→ WHAT IS EXPECTED: From the material below, copy every line in which the word "question" occurs.

→ MATERIAL FOR THE TASK:
=== Section Start ===

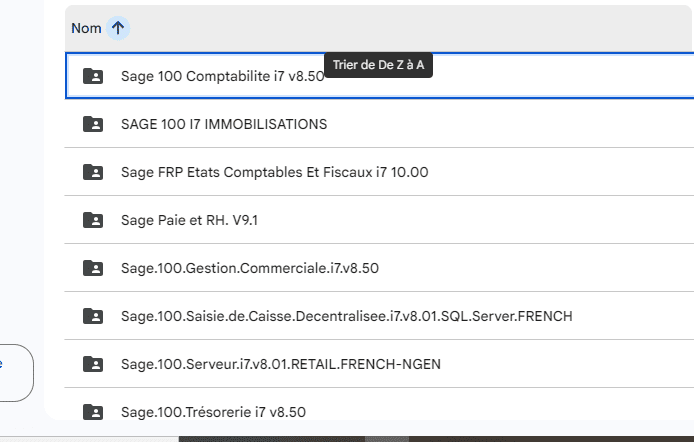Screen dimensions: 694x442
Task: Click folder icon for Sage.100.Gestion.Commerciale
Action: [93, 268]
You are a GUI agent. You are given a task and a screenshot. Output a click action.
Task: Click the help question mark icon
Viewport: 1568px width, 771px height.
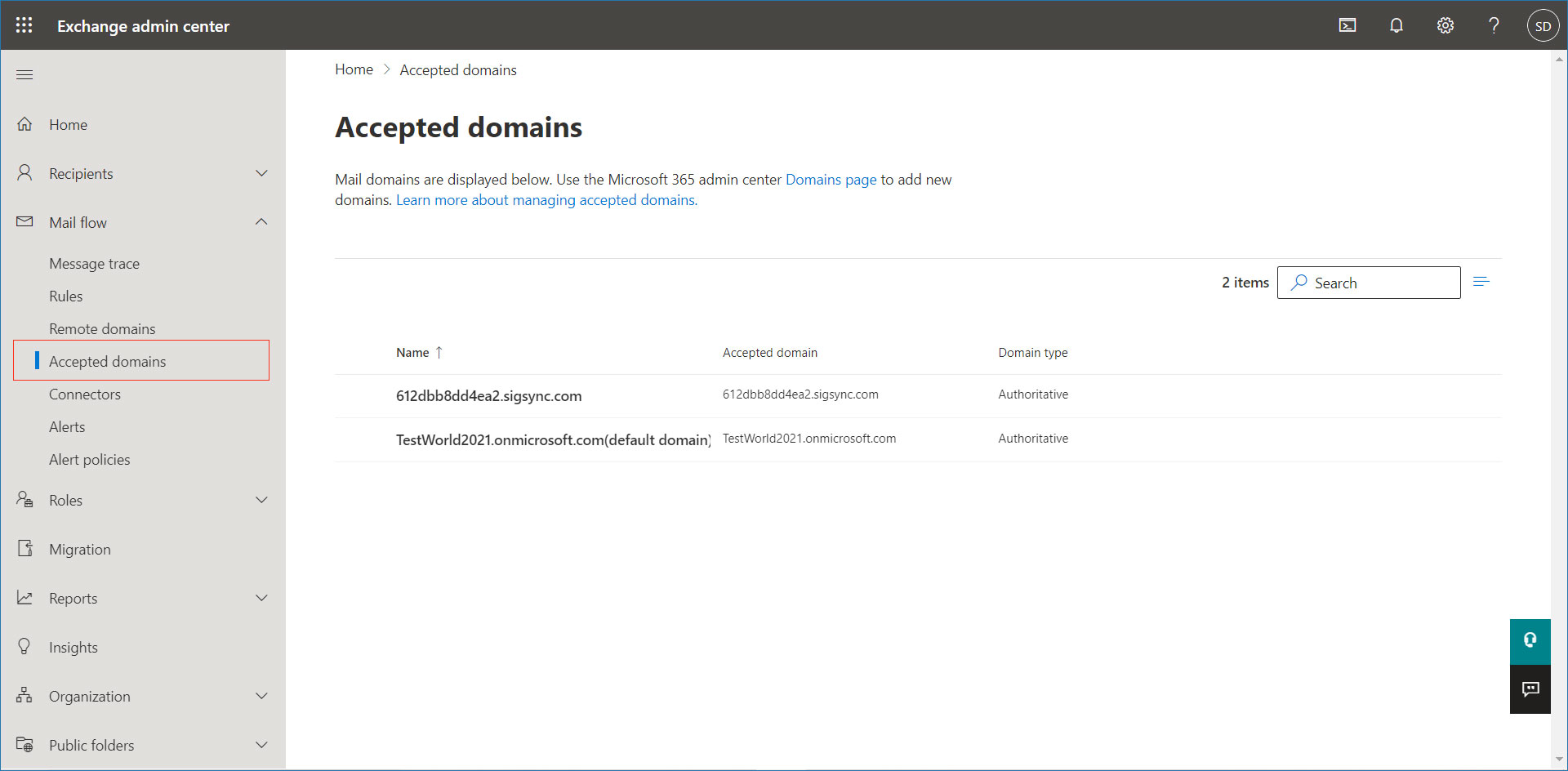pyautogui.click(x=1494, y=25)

=== Section End ===
=== Section Start ===

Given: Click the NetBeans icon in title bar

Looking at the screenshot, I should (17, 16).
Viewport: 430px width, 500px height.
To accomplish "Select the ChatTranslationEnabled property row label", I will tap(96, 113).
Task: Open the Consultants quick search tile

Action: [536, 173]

=== Section End ===
=== Section Start ===

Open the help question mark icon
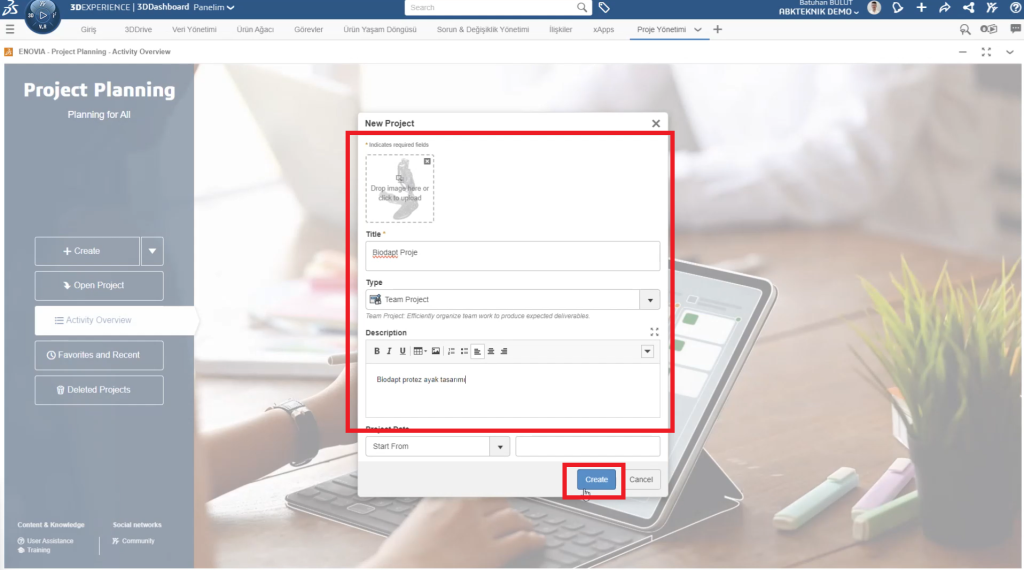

=== Section End ===

→ EXPECTED ANSWER:
Task: Click the help question mark icon
Open the help question mark icon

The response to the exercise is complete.